*PROBLEM DETAILS:*
Among the lines of the records below, count those with the word "computer". Reply with that number alone.

*DATASET EXTRACT:*
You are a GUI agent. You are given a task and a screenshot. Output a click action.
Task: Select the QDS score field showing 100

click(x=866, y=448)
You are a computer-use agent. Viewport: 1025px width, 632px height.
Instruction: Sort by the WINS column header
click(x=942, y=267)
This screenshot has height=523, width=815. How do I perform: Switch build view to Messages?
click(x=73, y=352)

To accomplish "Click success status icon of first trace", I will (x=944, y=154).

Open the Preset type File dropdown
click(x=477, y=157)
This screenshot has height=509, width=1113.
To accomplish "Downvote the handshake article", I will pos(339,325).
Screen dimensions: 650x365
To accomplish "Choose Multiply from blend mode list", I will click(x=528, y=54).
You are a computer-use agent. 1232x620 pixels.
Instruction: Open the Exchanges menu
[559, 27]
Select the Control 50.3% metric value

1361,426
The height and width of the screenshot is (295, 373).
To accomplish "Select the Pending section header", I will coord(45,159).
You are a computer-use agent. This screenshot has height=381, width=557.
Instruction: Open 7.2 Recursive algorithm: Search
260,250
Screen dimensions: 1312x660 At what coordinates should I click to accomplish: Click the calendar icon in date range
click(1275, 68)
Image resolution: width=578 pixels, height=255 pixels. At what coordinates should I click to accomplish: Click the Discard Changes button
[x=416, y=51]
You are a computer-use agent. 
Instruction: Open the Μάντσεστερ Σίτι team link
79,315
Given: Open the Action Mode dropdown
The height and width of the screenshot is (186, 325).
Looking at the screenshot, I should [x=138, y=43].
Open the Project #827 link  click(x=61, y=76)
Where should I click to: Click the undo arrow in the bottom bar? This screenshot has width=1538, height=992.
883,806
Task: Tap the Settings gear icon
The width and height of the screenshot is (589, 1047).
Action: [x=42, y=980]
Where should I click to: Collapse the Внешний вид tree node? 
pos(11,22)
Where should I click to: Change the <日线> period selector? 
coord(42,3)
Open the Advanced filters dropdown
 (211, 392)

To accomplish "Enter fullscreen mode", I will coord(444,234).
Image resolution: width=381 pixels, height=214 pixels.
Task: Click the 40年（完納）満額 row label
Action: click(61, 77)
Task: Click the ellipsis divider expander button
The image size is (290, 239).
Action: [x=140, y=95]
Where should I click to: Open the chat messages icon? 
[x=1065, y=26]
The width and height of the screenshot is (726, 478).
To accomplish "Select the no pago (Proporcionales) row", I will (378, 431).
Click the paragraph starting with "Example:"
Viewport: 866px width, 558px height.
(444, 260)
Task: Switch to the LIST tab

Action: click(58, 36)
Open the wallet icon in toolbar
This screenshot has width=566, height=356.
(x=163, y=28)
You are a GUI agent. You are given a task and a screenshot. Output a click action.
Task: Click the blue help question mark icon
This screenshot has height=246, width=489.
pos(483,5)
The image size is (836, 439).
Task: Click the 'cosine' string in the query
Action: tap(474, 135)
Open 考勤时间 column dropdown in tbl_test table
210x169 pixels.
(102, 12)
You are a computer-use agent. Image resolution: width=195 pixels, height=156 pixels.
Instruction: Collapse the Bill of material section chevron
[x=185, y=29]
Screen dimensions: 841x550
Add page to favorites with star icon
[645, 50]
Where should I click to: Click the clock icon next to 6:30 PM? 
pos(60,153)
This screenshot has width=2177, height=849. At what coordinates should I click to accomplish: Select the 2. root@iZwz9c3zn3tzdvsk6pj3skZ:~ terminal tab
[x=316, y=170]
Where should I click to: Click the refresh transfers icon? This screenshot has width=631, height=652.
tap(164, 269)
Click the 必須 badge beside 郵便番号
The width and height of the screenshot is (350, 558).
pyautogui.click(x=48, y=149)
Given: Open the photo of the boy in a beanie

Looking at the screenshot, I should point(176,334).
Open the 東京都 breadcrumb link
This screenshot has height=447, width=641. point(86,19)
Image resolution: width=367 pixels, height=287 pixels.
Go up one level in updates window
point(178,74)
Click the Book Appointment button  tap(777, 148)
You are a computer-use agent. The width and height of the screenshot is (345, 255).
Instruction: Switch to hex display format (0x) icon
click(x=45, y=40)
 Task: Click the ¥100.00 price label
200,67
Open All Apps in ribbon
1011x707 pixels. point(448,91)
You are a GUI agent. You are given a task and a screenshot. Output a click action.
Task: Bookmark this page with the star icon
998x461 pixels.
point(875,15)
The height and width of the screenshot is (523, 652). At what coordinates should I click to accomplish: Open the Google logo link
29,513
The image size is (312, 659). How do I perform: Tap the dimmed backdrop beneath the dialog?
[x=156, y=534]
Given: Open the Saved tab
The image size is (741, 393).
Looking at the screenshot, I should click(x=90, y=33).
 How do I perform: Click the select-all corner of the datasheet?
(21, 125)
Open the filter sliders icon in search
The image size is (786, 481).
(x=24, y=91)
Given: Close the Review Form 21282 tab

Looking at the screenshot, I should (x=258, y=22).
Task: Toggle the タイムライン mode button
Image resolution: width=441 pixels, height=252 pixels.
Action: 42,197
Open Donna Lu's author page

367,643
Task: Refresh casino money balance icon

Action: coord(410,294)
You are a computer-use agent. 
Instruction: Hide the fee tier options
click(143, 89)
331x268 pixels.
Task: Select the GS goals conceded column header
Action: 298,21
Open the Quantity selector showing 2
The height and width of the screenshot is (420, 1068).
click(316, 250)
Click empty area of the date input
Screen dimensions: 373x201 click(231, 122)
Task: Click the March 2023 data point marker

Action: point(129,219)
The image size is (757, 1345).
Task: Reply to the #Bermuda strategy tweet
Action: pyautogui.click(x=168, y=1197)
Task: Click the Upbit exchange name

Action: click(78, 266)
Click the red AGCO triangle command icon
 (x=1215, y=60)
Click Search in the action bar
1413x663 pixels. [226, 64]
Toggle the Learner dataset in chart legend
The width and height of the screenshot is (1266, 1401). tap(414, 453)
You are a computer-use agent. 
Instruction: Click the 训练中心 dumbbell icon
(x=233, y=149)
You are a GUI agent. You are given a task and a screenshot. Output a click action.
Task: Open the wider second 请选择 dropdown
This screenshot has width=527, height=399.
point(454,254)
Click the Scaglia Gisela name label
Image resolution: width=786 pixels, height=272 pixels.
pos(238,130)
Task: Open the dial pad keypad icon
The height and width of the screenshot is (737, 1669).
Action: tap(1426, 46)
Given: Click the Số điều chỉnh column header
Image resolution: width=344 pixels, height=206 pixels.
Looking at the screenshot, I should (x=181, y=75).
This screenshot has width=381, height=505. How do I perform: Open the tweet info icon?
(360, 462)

*EXERCISE RESPONSE:*
8